### GOAL
Please return the lines exactly, starting at the line that contains "Enable the Értékbiztosítás checkbox" and ending at the last line of the entries. Omit the pictures from your answer.

Entries on target coordinates:

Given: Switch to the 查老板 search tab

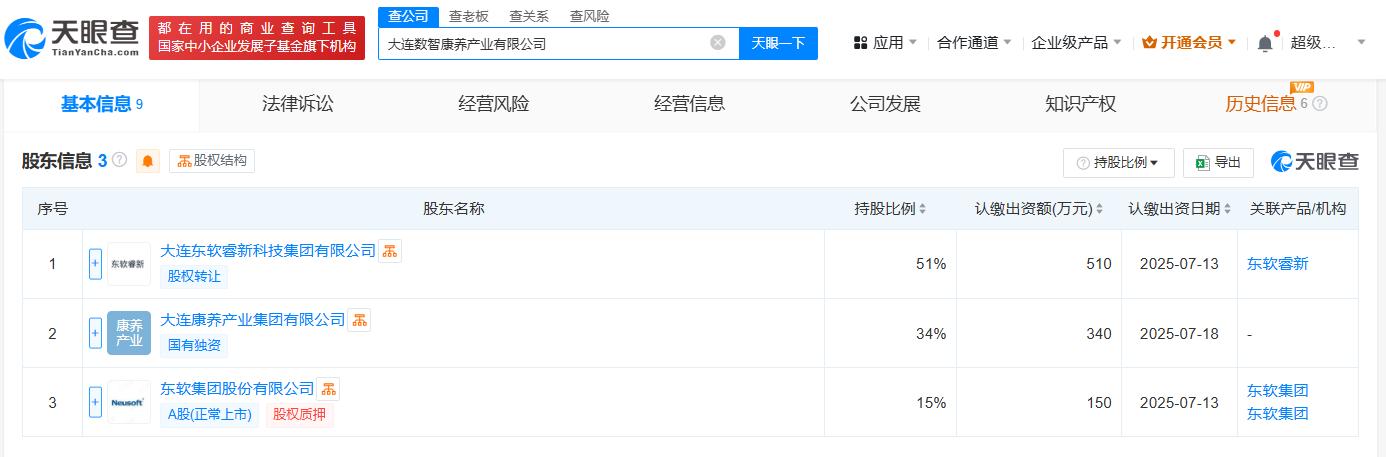Looking at the screenshot, I should [468, 16].
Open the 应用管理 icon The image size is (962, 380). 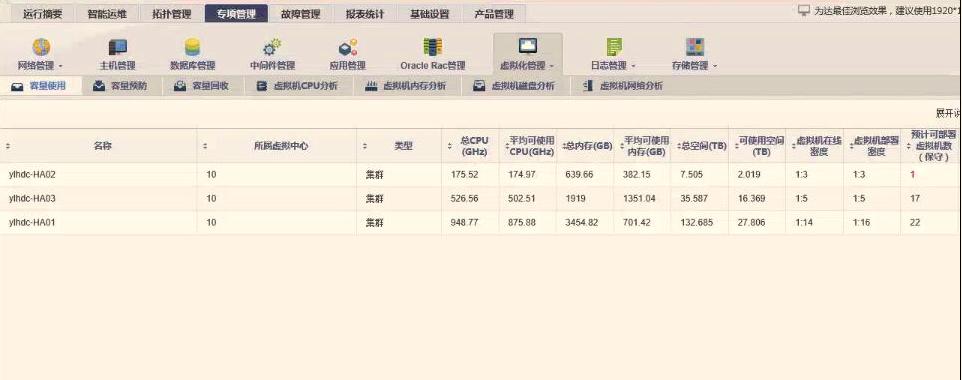(x=347, y=47)
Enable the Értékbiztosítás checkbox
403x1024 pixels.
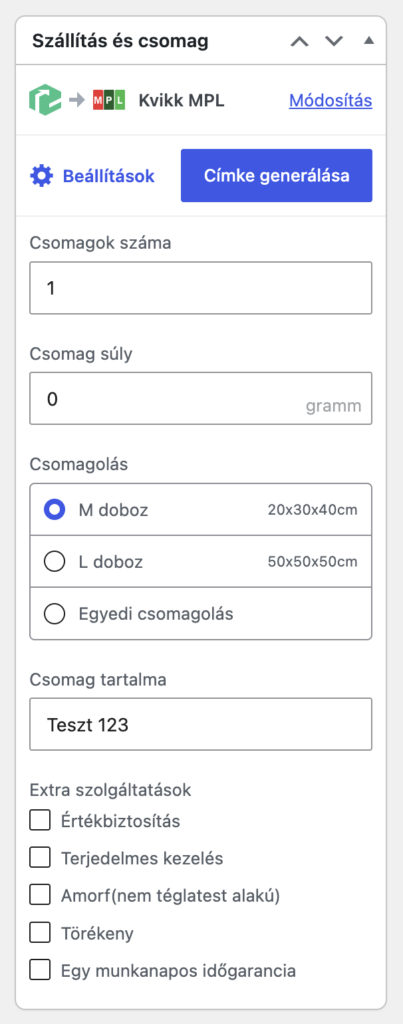(x=40, y=821)
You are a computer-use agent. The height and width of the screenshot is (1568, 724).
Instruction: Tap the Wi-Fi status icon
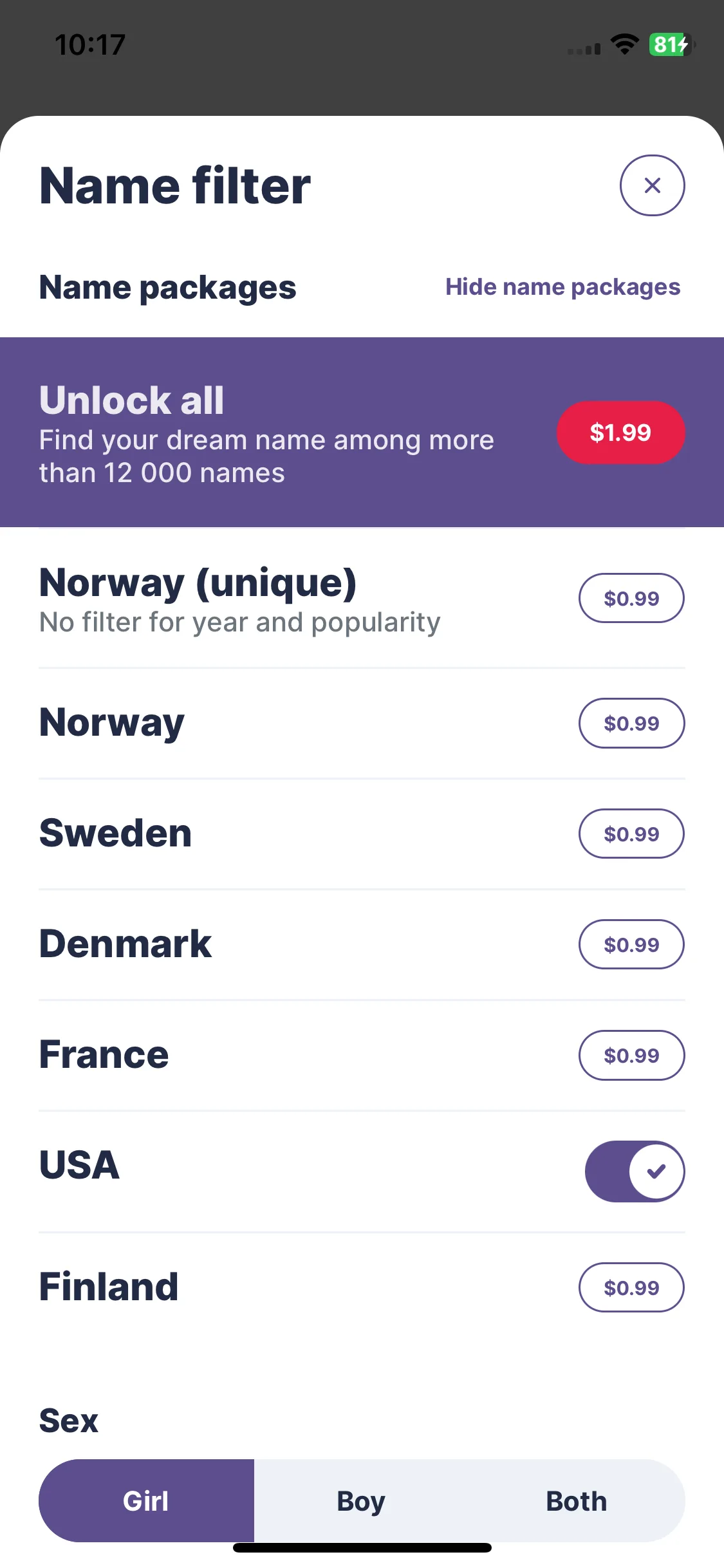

### OUTPUT
Enable the Értékbiztosítás checkbox
403x1024 pixels.
(x=40, y=821)
You are a computer-use agent. The height and width of the screenshot is (1568, 724).
Instruction: Tap the Wi-Fi status icon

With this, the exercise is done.